Oct 4 2005
In a comparison of two drugs prescribed to treat teenagers dependent on heroin and other opioids, the drug buprenorphine was more effective, especially in treatment retention, according to a study in the October issue of Archives of General Psychiatry.
The use of heroin among adolescents has more than doubled in the past ten years, and the use of prescription opiates, including controlled release oxycodone (OxyContin) and hydrocodone bitartrate and acetaminophen (Vicodin), has also increased, according to background information in the article. Opiates are the second most commonly abused class of illicit drugs among adolescents, second only to marijuana. Despite the need to identify effective treatments, virtually no research has been conducted to systematically characterize or evaluate treatment interventions for adolescent heroin and opioid abusers.
Lisa A. Marsch, Ph.D., and colleagues at the University of Vermont, Burlington, evaluated the relative efficacy of buprenorphine hydrochloride and another drug, clonidine hydrochloride, in detoxification of opioid-dependent teenagers. (Dr. Marsch is now with the National Development and Research Institutes and St. Luke's-Roosevelt Hospital Center, New York.) Buprenorphine hydrochloride treats opiate addiction by preventing symptoms of withdrawal from heroin and other opiates. Clonidine hydrochloride belongs to a class of drugs known as alpha-blockers. It is commonly prescribed to treat high blood pressure.
The researchers conducted a double-blind, randomized, controlled trial in an outpatient research clinic at the University of Vermont from October 2001 to December 2003. A volunteer sample of 36 opiate-dependent adolescents (aged 13-18) took part in the study. They were randomly assigned to a 28-day, outpatient, medication-assisted withdrawal treatment with either buprenorphine or clonidine. Both drugs were provided along with behavioral counseling three times a week, and incentives contingent on opiate abstinence.
"Results clearly demonstrated that combining buprenorphine with behavioral interventions is significantly more efficacious in the treatment of opioid-dependent adolescents relative to combining clonidine and behavioral interventions," the authors report.

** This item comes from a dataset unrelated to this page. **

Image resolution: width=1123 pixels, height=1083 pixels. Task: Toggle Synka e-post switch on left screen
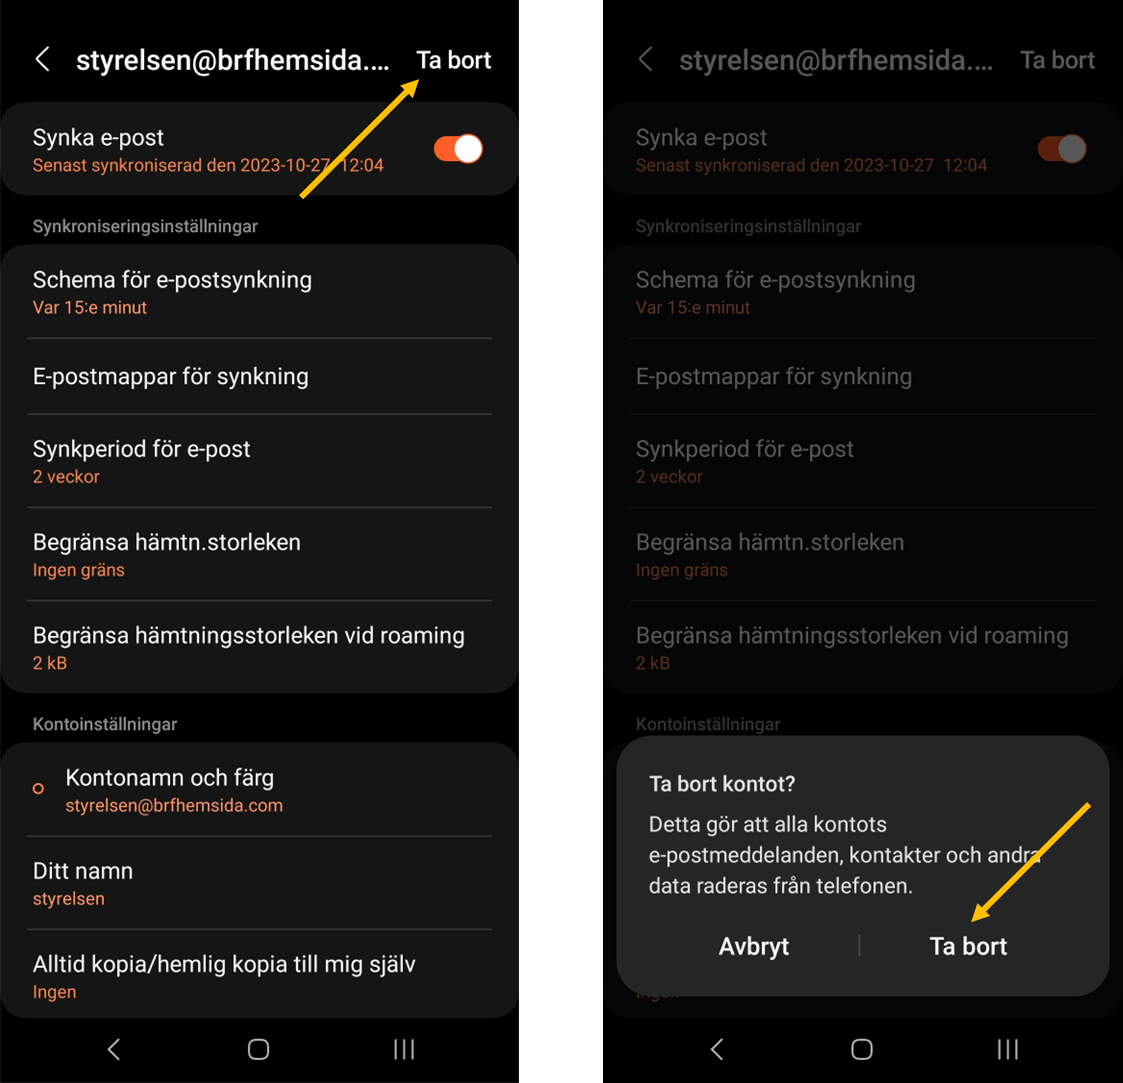point(458,149)
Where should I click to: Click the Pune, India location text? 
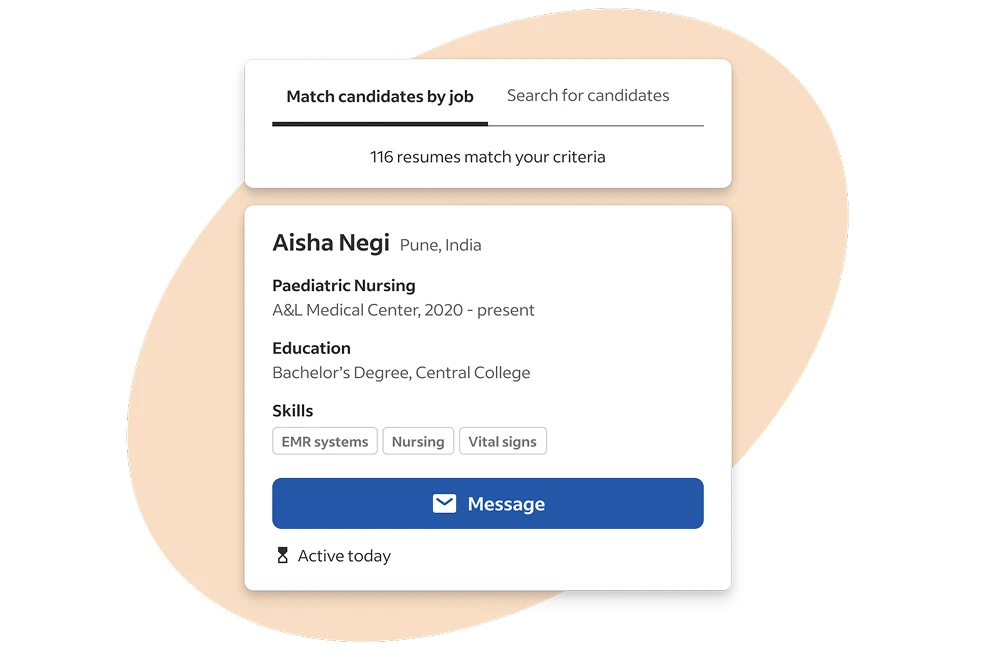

The major difference between the two medications was in treatment retention. Over the course of the 28-day detoxification program, 72 percent of those who received buprenorphine were retained in treatment, compared with 39 percent of the group receiving clonidine.
"Participants in both groups reported relief of withdrawal symptoms and drug-related human immunodeficiency virus risk behavior," the authors write. "Those in the buprenorphine condition generally reported more positive effects of the medication."

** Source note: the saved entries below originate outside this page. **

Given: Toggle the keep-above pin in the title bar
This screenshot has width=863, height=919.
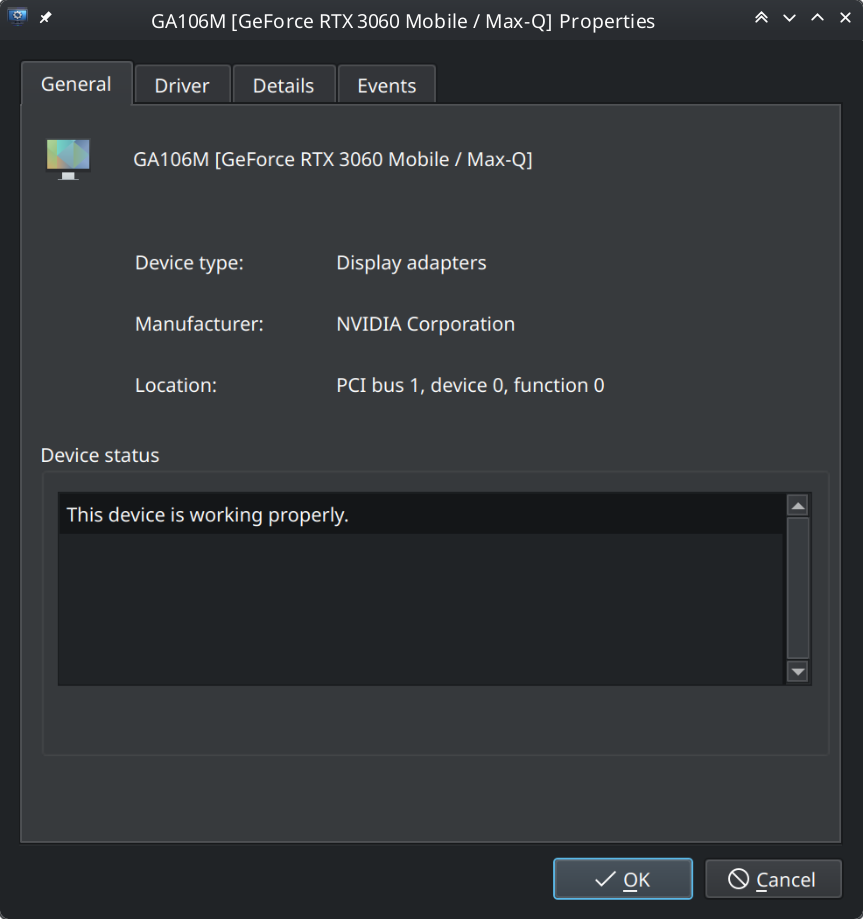Looking at the screenshot, I should click(x=42, y=16).
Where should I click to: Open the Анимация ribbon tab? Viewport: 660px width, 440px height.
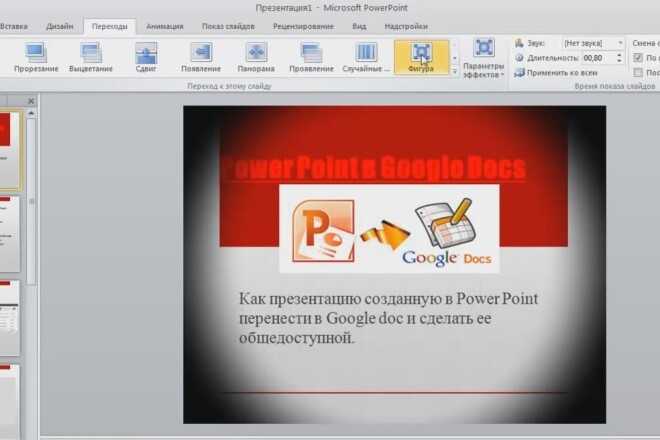165,26
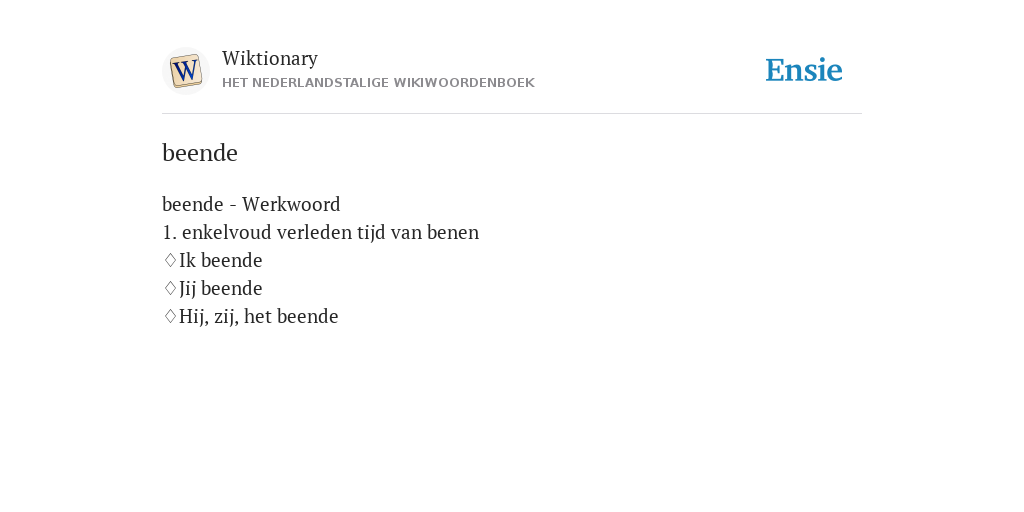
Task: Click the definition 'enkelvoud verleden tijd van benen'
Action: 330,232
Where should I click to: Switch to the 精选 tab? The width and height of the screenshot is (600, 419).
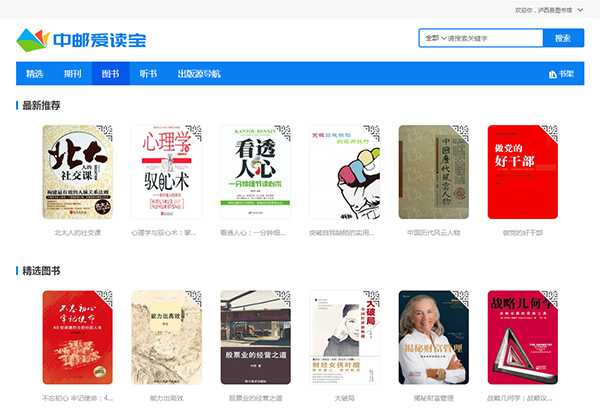pyautogui.click(x=34, y=73)
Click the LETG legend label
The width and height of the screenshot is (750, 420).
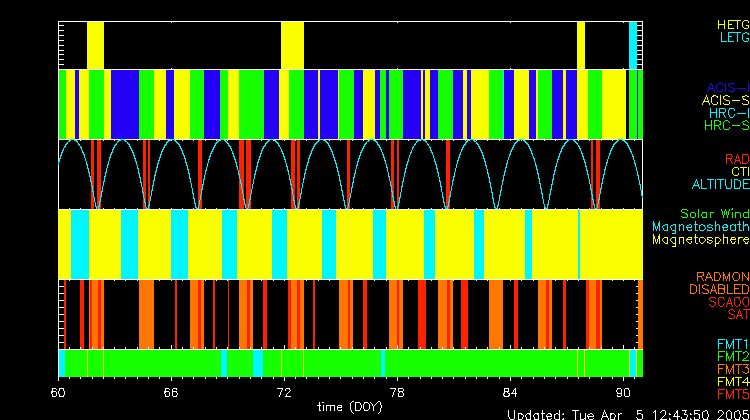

After detoxification, all teens in the study were offered continued treatment with the drug naltrexone hydrochloride, an alternative to methadone. A relatively high proportion of those in the buprenorphine group, 61 percent, accepted naltrexone treatment, compared with only five percent of those given clonidine. "Given the efficacy of naltrexone in promoting continued abstinence postdetoxification from opioids, this finding further underscores the importance of and likelihood of success with early intervention among opioid-dependent adolescents," the authors write.
"In sum, this research provides novel and clinically important empirical information regarding effective interventions for the largely unstudied and expanding population of opioid-dependent adolescents," they conclude. "Results demonstrate that buprenorphine combined with behavioral therapy is one such efficacious intervention for this population."